Fitness Magazine

Thinking About the Wisdom of Yoga (Rerun)

By Ninazolotow @Yoga4HealthyAge
by Nina 

Thinking about the Wisdom of Yoga (Rerun)

Gaudi Stairway by Brad Gibson

“You have taught the essence of yoga
is equanimity, Krishna;

but since the mind is so restless,

how can that be achieved?


The mind is restless, unsteady,

turbulent, wild, stubborn;

truly, it seems to me
as hard to master as the wind.”
—The Bhagavad Gita

In my post What is Healthy Aging? I added “wisdom” to the list of tools yoga provides for healthy aging. But since then, I’ve been thinking about how reading a bunch of wise words in an ancient (or modern) text is so different than actually living wisely. Haven’t you all watched someone close to you—or even yourself—be drawn irresistibly into self destructive behavior, even as they know exactly how unwise they’re being? As Arjuna says to Krishana above, the mind seems to me, too, “as hard to master as the wind.”
In The Bhagavad Gita, Krishna replies to Arjuna’s question above by saying that constant practice and detachment are what allow you to move toward wisdom.
"You are right, Arjuna: the mind

is restless and hard to master;

but by constant practice and detachment

it can be mastered in the end."

It is the regular practice of mindfulness that allows us to observe our patterns of behavior and ultimately begin to make changes. In his book Yoga and the Quest for the True Self, Stephen Cope describes it this way: 
"Acknowledge the pattern. Study it. Observe it. Respect its power. And, if possible, make an intention to interrupt it just at its very end point. For most of us, that endpoint is the reaction to the reaction. Self-hatred. Negative self-talk. Moralizing. Guilt. Let’s begin by deleting a little of that, and then a little more.

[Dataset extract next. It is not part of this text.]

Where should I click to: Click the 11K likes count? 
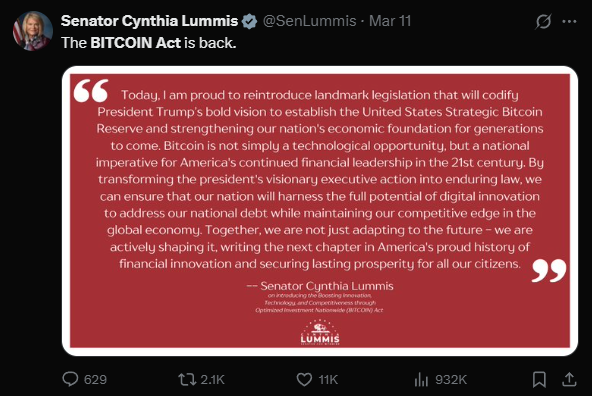click(x=328, y=379)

"When we pare away judgment, something remarkable happens. We’re free, for the first time, to observe how the pattern really works."

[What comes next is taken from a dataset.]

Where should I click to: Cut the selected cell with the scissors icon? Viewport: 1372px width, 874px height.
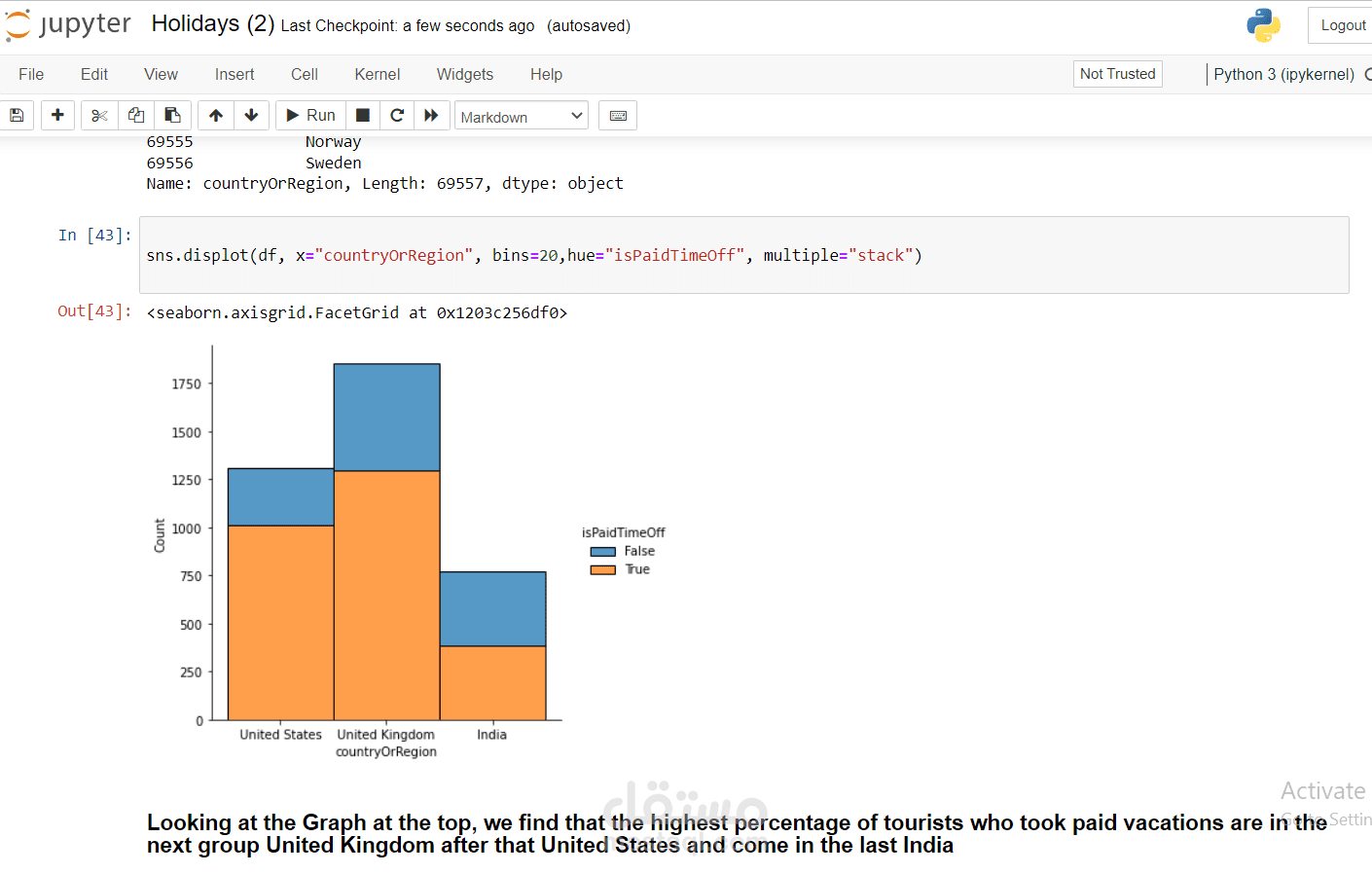[x=99, y=116]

He says our behavior patterns are samskaras, which are like ruts in a road that deepen through repetition so becomes inevitable that a car will slide into them unawares. But with our newly gained awareness of our patterns, we can use tapas, the energy of restraint, to stop the slide:
"Tapas requires a particular kind of attention—precisely the kind required when driving on a rutted road. We need to be awake. We need to be concentrated in order to avoid the edges of the ruts. And sometimes we need to pull the car wheels—with considerable effort—out of the ridges in the road."